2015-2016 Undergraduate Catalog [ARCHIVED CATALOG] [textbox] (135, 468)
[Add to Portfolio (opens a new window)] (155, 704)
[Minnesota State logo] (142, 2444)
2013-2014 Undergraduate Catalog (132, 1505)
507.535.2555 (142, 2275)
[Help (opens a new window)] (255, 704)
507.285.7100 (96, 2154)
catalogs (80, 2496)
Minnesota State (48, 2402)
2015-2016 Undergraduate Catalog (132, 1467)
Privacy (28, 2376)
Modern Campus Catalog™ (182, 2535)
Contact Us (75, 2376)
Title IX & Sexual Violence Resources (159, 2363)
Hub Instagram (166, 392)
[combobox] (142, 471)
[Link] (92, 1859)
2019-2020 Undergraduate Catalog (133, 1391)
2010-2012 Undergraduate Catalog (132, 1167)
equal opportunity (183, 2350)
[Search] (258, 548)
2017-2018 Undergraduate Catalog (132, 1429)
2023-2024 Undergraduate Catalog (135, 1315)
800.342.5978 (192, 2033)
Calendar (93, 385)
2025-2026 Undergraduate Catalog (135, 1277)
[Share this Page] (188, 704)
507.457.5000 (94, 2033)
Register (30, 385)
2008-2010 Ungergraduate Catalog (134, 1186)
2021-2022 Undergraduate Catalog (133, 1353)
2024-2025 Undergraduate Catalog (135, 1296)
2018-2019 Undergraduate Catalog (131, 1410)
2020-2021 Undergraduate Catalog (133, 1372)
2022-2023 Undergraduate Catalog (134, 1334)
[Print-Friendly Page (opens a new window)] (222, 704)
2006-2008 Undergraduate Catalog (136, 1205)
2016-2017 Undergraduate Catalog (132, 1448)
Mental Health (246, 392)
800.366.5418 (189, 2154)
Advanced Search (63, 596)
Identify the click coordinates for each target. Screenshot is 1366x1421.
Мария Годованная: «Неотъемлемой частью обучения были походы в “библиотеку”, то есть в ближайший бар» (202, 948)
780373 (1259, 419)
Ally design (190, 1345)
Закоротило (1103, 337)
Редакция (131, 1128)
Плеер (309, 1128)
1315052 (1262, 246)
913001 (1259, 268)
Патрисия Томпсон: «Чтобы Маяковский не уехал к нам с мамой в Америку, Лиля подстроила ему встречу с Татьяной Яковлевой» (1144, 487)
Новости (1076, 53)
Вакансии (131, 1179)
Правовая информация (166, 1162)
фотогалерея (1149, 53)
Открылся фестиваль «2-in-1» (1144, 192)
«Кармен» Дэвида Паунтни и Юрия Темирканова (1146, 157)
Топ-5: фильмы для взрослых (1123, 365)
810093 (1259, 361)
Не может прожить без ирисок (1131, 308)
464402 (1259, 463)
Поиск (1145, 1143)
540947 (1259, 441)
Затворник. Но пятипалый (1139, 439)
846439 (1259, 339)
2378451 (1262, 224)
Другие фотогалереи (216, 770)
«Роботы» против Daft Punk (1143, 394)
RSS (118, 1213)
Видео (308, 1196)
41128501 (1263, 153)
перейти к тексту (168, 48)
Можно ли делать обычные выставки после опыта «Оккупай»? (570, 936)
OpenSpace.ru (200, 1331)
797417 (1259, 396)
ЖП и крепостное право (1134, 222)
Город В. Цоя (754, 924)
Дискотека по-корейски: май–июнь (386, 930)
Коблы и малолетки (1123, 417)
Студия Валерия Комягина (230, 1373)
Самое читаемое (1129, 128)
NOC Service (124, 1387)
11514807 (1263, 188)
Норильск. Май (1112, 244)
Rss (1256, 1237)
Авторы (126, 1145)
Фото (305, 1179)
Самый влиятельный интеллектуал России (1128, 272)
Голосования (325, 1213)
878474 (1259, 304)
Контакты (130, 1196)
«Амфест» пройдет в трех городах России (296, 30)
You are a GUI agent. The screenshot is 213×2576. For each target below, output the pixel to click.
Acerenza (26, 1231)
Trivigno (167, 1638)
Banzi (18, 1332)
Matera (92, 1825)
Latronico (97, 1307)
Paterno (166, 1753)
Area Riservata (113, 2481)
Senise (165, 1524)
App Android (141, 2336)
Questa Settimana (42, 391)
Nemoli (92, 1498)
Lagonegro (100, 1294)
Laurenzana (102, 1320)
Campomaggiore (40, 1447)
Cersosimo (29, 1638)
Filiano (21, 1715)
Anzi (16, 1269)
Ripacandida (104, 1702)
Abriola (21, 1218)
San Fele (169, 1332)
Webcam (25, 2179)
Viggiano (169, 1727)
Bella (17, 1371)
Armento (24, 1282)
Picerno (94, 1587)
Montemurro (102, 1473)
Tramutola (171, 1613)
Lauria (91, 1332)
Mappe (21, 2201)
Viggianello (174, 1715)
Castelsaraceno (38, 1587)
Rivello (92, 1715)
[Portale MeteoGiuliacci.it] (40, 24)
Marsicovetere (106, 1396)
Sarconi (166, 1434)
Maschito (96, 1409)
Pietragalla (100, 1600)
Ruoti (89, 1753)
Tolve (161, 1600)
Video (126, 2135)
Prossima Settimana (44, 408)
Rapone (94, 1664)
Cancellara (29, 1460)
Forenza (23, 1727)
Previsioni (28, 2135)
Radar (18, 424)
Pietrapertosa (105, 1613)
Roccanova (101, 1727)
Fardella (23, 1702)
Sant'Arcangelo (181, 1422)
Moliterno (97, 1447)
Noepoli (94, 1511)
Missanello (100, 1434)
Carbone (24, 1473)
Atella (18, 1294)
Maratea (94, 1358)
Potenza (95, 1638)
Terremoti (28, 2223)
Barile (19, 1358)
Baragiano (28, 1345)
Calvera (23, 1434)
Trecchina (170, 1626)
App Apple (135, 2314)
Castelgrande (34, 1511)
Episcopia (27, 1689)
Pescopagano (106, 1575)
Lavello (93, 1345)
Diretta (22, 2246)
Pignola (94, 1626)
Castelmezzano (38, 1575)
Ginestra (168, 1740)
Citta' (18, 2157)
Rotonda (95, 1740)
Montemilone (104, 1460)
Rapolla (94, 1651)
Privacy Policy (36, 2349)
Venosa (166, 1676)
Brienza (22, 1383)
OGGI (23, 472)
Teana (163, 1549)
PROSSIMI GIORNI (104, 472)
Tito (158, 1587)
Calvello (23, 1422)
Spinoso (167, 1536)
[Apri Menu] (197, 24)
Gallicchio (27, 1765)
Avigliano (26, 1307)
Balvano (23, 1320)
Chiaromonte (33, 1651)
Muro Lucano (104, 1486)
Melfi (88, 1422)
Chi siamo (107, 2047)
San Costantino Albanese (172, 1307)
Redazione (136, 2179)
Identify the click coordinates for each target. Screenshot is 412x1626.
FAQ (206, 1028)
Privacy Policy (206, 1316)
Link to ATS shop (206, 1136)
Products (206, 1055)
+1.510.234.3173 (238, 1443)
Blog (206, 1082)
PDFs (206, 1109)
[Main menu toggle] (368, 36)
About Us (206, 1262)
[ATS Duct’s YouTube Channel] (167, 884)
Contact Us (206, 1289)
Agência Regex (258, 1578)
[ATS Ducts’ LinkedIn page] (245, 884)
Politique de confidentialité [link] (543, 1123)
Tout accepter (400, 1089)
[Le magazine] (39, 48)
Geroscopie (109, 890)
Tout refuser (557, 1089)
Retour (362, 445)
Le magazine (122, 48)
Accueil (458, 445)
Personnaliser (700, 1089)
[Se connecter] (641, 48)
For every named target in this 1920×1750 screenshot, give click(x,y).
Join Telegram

● PROMPT
Every entry must come back exactly as written above.

● OUTPUT FOR THIS TASK
2015-2016 Undergraduate Catalog [ARCHIVED CATALOG] [textbox] (135, 468)
[Add to Portfolio (opens a new window)] (155, 704)
[Minnesota State logo] (142, 2444)
2013-2014 Undergraduate Catalog (132, 1505)
507.535.2555 (142, 2275)
[Help (opens a new window)] (255, 704)
507.285.7100 (96, 2154)
catalogs (80, 2496)
Minnesota State (48, 2402)
2015-2016 Undergraduate Catalog (132, 1467)
Privacy (28, 2376)
Modern Campus Catalog™ (182, 2535)
Contact Us (75, 2376)
Title IX & Sexual Violence Resources (159, 2363)
Hub Instagram (166, 392)
[combobox] (142, 471)
[Link] (92, 1859)
2019-2020 Undergraduate Catalog (133, 1391)
2010-2012 Undergraduate Catalog (132, 1167)
equal opportunity (183, 2350)
[Search] (258, 548)
2017-2018 Undergraduate Catalog (132, 1429)
2023-2024 Undergraduate Catalog (135, 1315)
800.342.5978 (192, 2033)
Calendar (93, 385)
2025-2026 Undergraduate Catalog (135, 1277)
[Share this Page] (188, 704)
507.457.5000 (94, 2033)
Register (30, 385)
2008-2010 Ungergraduate Catalog (134, 1186)
2021-2022 Undergraduate Catalog (133, 1353)
2024-2025 Undergraduate Catalog (135, 1296)
2018-2019 Undergraduate Catalog (131, 1410)
2020-2021 Undergraduate Catalog (133, 1372)
2022-2023 Undergraduate Catalog (134, 1334)
[Print-Friendly Page (opens a new window)] (222, 704)
2006-2008 Undergraduate Catalog (136, 1205)
2016-2017 Undergraduate Catalog (132, 1448)
Mental Health (246, 392)
800.366.5418 (189, 2154)
Advanced Search (63, 596)
Identify the click coordinates for each target. Screenshot is 1366x1421.
Мария Годованная: «Неотъемлемой частью обучения были походы в “библиотеку”, то есть в ближайший бар» (202, 948)
780373 (1259, 419)
Ally design (190, 1345)
Закоротило (1103, 337)
Редакция (131, 1128)
Плеер (309, 1128)
1315052 (1262, 246)
913001 (1259, 268)
Патрисия Томпсон: «Чтобы Маяковский не уехал к нам с мамой в Америку, Лиля подстроила ему встречу с Татьяной Яковлевой» (1144, 487)
Новости (1076, 53)
Вакансии (131, 1179)
Правовая информация (166, 1162)
фотогалерея (1149, 53)
Открылся фестиваль «2-in-1» (1144, 192)
«Кармен» Дэвида Паунтни и Юрия Темирканова (1146, 157)
Топ-5: фильмы для взрослых (1123, 365)
810093 (1259, 361)
Не может прожить без ирисок (1131, 308)
464402 (1259, 463)
Поиск (1145, 1143)
540947 (1259, 441)
Затворник. Но пятипалый (1139, 439)
846439 (1259, 339)
2378451 (1262, 224)
Другие фотогалереи (216, 770)
«Роботы» против Daft Punk (1143, 394)
RSS (118, 1213)
Видео (308, 1196)
41128501 (1263, 153)
перейти к тексту (168, 48)
Можно ли делать обычные выставки после опыта «Оккупай»? (570, 936)
OpenSpace.ru (200, 1331)
797417 (1259, 396)
ЖП и крепостное право (1134, 222)
Город В. Цоя (754, 924)
Дискотека по-корейски: май–июнь (386, 930)
Коблы и малолетки (1123, 417)
Студия Валерия Комягина (230, 1373)
Самое читаемое (1129, 128)
NOC Service (124, 1387)
11514807 (1263, 188)
Норильск. Май (1112, 244)
Rss (1256, 1237)
Авторы (126, 1145)
Фото (305, 1179)
Самый влиятельный интеллектуал России (1128, 272)
Голосования (325, 1213)
878474 (1259, 304)
Контакты (130, 1196)
«Амфест» пройдет в трех городах России (296, 30)
You are a GUI agent. The screenshot is 213×2576. For each target below, output the pixel to click.
Acerenza (26, 1231)
Trivigno (167, 1638)
Banzi (18, 1332)
Matera (92, 1825)
Latronico (97, 1307)
Paterno (166, 1753)
Area Riservata (113, 2481)
Senise (165, 1524)
App Android (141, 2336)
Questa Settimana (42, 391)
Nemoli (92, 1498)
Lagonegro (100, 1294)
Laurenzana (102, 1320)
Campomaggiore (40, 1447)
Cersosimo (29, 1638)
Filiano (21, 1715)
Anzi (16, 1269)
Ripacandida (104, 1702)
Abriola (21, 1218)
San Fele (169, 1332)
Webcam (25, 2179)
Viggiano (169, 1727)
Bella (17, 1371)
Armento (24, 1282)
Picerno (94, 1587)
Montemurro (102, 1473)
Tramutola (171, 1613)
Lauria (91, 1332)
Mappe (21, 2201)
Viggianello (174, 1715)
Castelsaraceno (38, 1587)
Rivello (92, 1715)
[Portale MeteoGiuliacci.it] (40, 24)
Marsicovetere (106, 1396)
Sarconi (166, 1434)
Maschito (96, 1409)
Pietragalla (100, 1600)
Ruoti (89, 1753)
Tolve (161, 1600)
Video (126, 2135)
Prossima Settimana (44, 408)
Rapone (94, 1664)
Cancellara (29, 1460)
Forenza (23, 1727)
Previsioni (28, 2135)
Radar (18, 424)
Pietrapertosa (105, 1613)
Roccanova (101, 1727)
Fardella (23, 1702)
Sant'Arcangelo (181, 1422)
Moliterno (97, 1447)
Noepoli (94, 1511)
Missanello (100, 1434)
Carbone (24, 1473)
Atella (18, 1294)
Maratea (94, 1358)
Potenza (95, 1638)
Terremoti (28, 2223)
Barile (19, 1358)
Baragiano (28, 1345)
Calvera (23, 1434)
Trecchina (170, 1626)
App Apple (135, 2314)
Castelgrande (34, 1511)
Episcopia (27, 1689)
Pescopagano (106, 1575)
Lavello (93, 1345)
Diretta (22, 2246)
Pignola (94, 1626)
Castelmezzano (38, 1575)
Ginestra (168, 1740)
Citta' (18, 2157)
Rotonda (95, 1740)
Montemilone (104, 1460)
Rapolla (94, 1651)
Privacy Policy (36, 2349)
Venosa (166, 1676)
Brienza (22, 1383)
OGGI (23, 472)
Teana (163, 1549)
PROSSIMI GIORNI (104, 472)
Tito (158, 1587)
Calvello (23, 1422)
Spinoso (167, 1536)
[Apri Menu] (197, 24)
Gallicchio (27, 1765)
Avigliano (26, 1307)
Balvano (23, 1320)
Chiaromonte (33, 1651)
Muro Lucano (104, 1486)
Melfi (88, 1422)
Chi siamo (107, 2047)
San Costantino Albanese (172, 1307)
Redazione (136, 2179)
Identify the click coordinates for each target. Screenshot is 412x1626.
FAQ (206, 1028)
Privacy Policy (206, 1316)
Link to ATS shop (206, 1136)
Products (206, 1055)
+1.510.234.3173 (238, 1443)
Blog (206, 1082)
PDFs (206, 1109)
[Main menu toggle] (368, 36)
About Us (206, 1262)
[ATS Duct’s YouTube Channel] (167, 884)
Contact Us (206, 1289)
Agência Regex (258, 1578)
[ATS Ducts’ LinkedIn page] (245, 884)
Politique de confidentialité [link] (543, 1123)
Tout accepter (400, 1089)
[Le magazine] (39, 48)
Geroscopie (109, 890)
Tout refuser (557, 1089)
Retour (362, 445)
Le magazine (122, 48)
Accueil (458, 445)
Personnaliser (700, 1089)
[Se connecter] (641, 48)
For every named target in this 1920×1750 screenshot, give click(x,y).
Join Telegram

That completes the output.